Requirement:
Within the material below, how many lines carry the word "agent"? State only the number.

Task material:
───
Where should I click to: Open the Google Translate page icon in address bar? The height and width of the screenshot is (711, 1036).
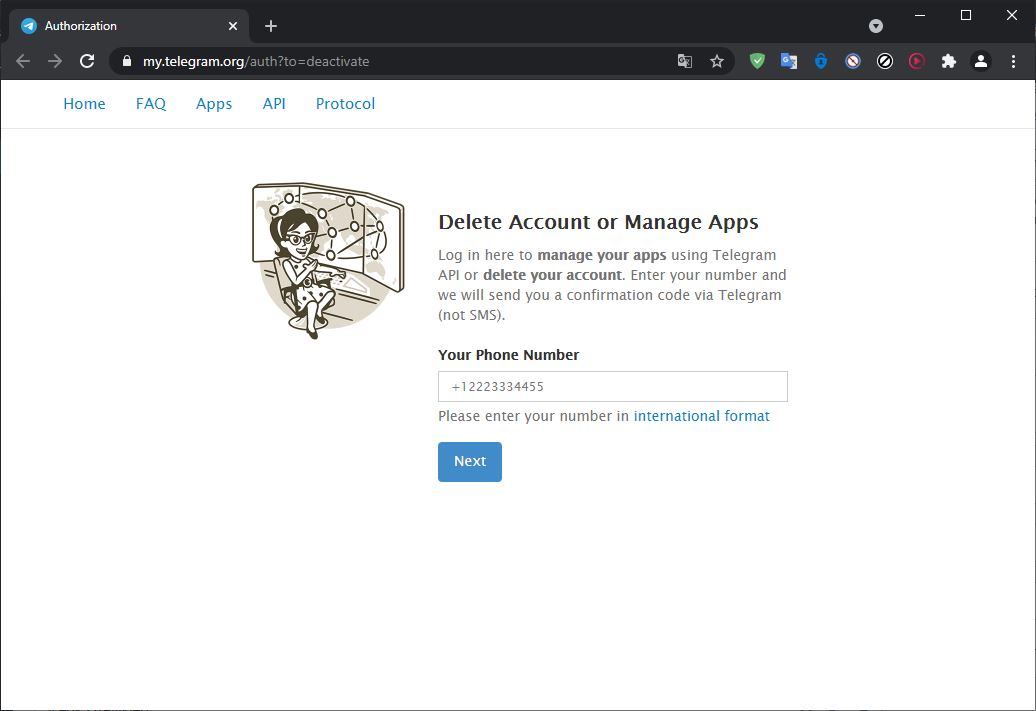coord(684,61)
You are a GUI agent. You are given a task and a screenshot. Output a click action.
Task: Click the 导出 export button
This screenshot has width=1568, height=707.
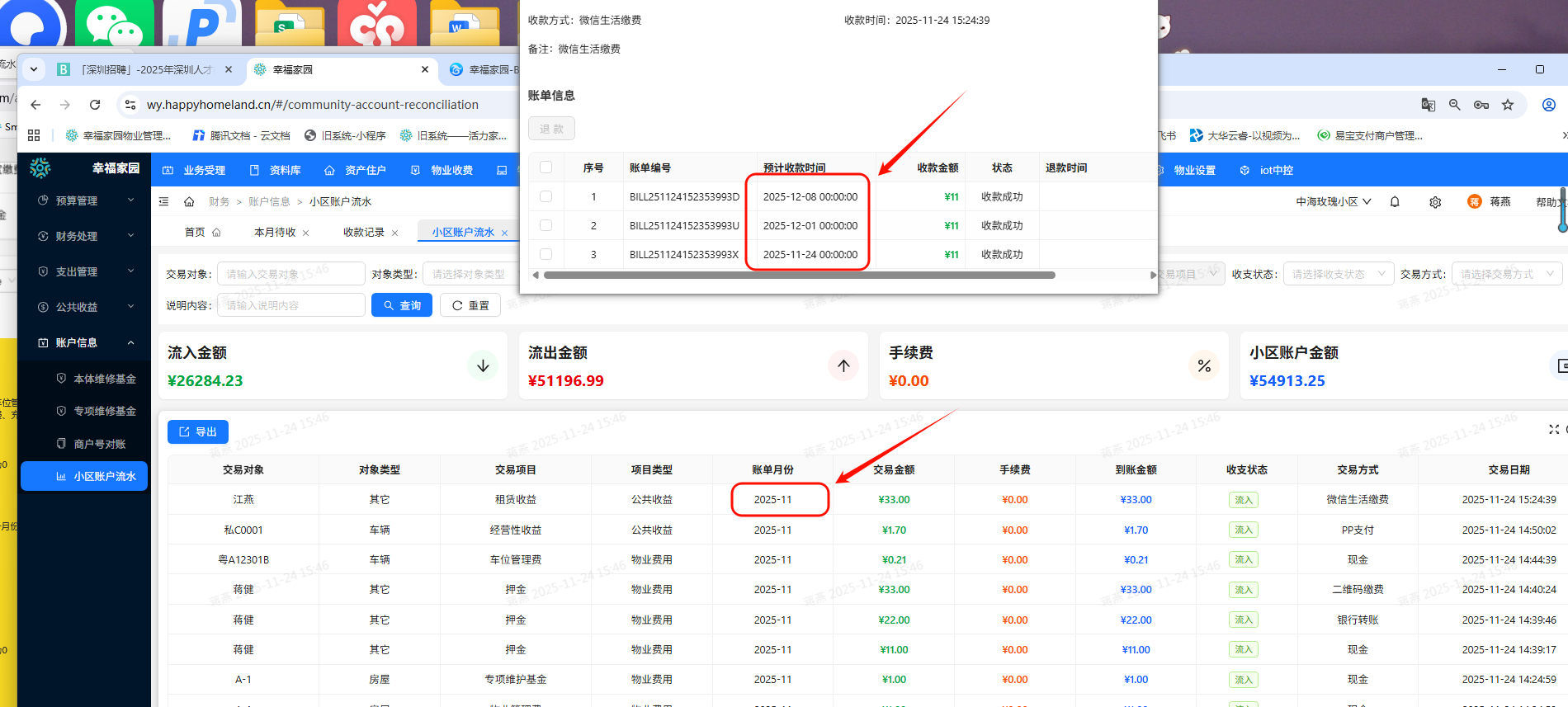198,431
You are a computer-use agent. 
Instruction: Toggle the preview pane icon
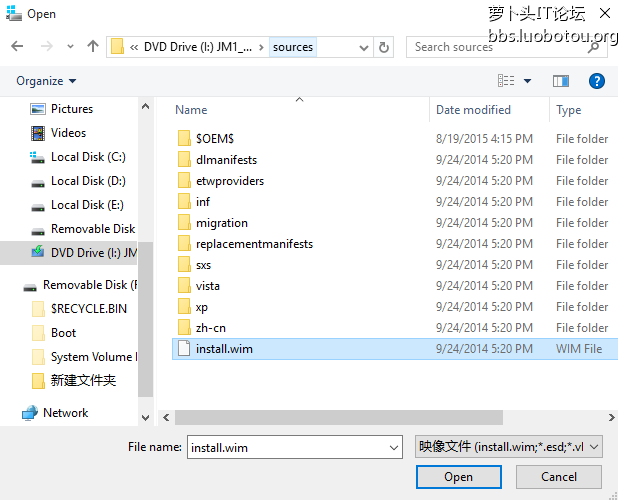560,81
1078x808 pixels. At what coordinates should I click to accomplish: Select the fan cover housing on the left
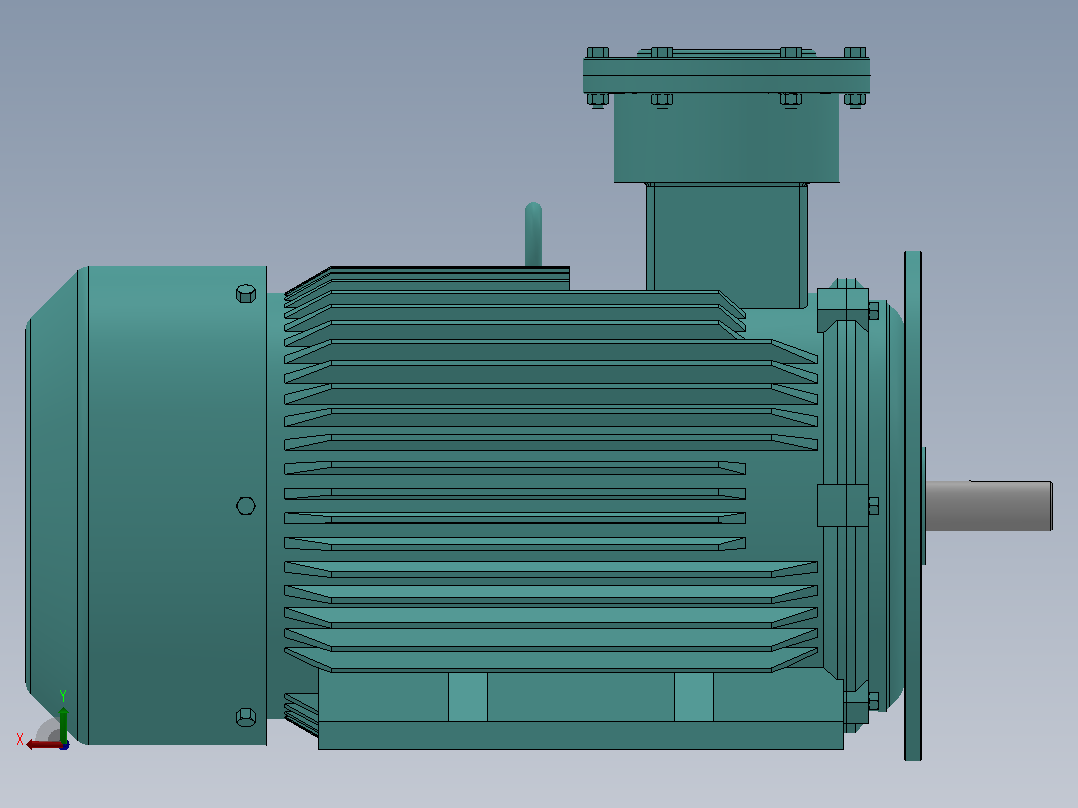pos(146,505)
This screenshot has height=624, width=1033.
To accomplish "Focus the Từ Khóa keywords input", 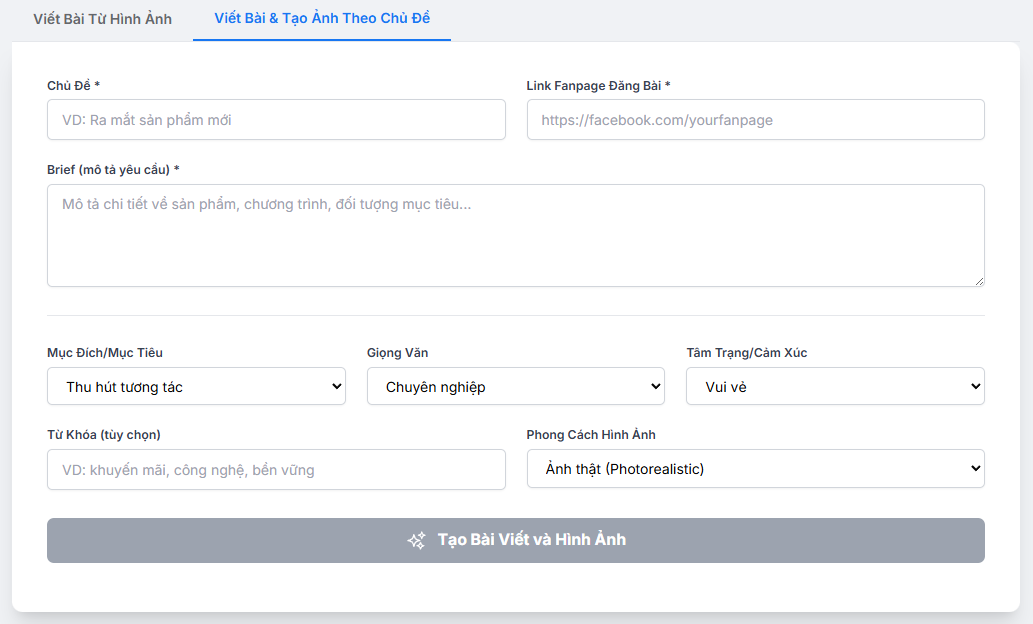I will pos(276,469).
───
Written answer:
2